Rewrite the film review from "As nasty, brutish" up to and including "lather, rinse, repeat.", substituting "cheerful" for "perky".

SUPPLIED PASSAGE:
• • •
Deducing that they have been ensnared in a nasty life-or-death? game, Kayla realises that each Beauty has a corresponding Beast who must protect them while hunting and killing everyone else for the amusement of a paying, male, audience watch the action on tiny cameras implanted in the eyes of both the Beauties and the Beasts, experiencing both the thrill of the chase and the terror of the victims. Luckily, Kayla’s epilepsy gives her an advantage, allowing her to tune into the hunters’ cameras during her seizures (because that’s how epilepsy works…). Banding together with some of her fellow Beauties, Kayla gets tooled up and races to find Maddie before it’s too late…

As nasty, brutish and stupid as I’ve just made it sound, The Furies may be even nastier and stupider, delighting in the gory splatter of its effects as faceless, voiceless men slice, dice, maim and eviscerate a bunch of perky young(ish) women who panic and trip over handy tree roots a lot. And by a lot, I mean every woman appears to have the coordination of toddler. They get chased. They trip. They fall. They take an axe to the face or a scythe to the guts. On to the next, lather, rinse, repeat.

The performances for the most part are bland but efficient, only Top Of The Lake’s Linda Ngo standing out (and not in a good way…) as the childlike Rose who appears to nurture a closeted Sapphic passion for Kayla that borders on the sociopathic and the plot makes little sense the only justification for the onscreen mayhem being “It’s a fucked-up world full of fucked-up men.” But, is it? Is that a good enough explanation?

Bored by the complete absence of tension, cheesy practical effects, creaky dialogue and just passable performances, I found myself wondering increasingly about the plight of the Beasts. We know what happened to the Beauties. We saw Kayla and Maddie get abducted, operated on, dumped defenceless in the woods. But what about the Beasts? How did they get skin in the game? Did they volunteer? Surely not. Every time a Beauty dies, her corresponding Beast dies too, the camera in his eye, detonating his skull. Sure, chopping up women might be fun for your average fair dinkum Aussie bloke, but not even the most committed misogynist signs up for that. Not even an Aussie.
• • •
MATERIAL:

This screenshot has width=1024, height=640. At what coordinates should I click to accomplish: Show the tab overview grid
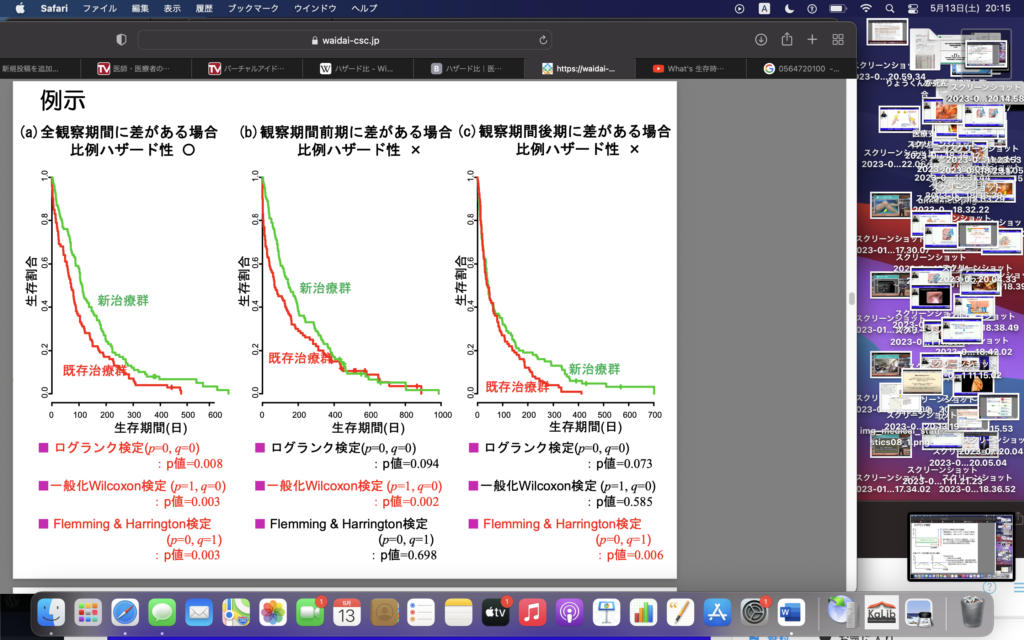coord(838,39)
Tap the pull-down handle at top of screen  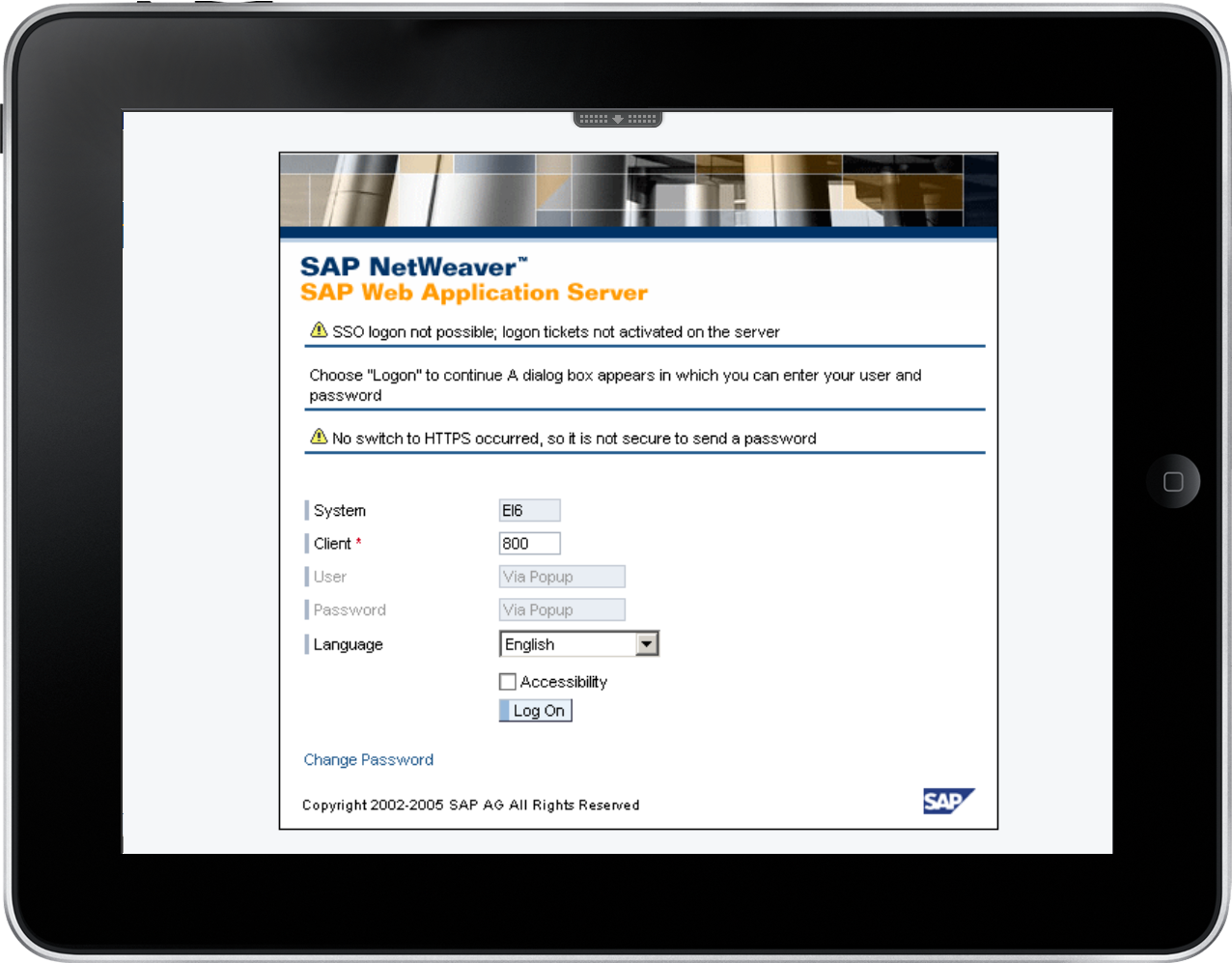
• • •
COMPLETE OUTPUT:
As nasty, brutish and stupid as I’ve just made it sound, The Furies may be even nastier and stupider, delighting in the gory splatter of its effects as faceless, voiceless men slice, dice, maim and eviscerate a bunch of cheerful young(ish) women who panic and trip over handy tree roots a lot. And by a lot, I mean every woman appears to have the coordination of toddler. They get chased. They trip. They fall. They take an axe to the face or a scythe to the guts. On to the next, lather, rinse, repeat.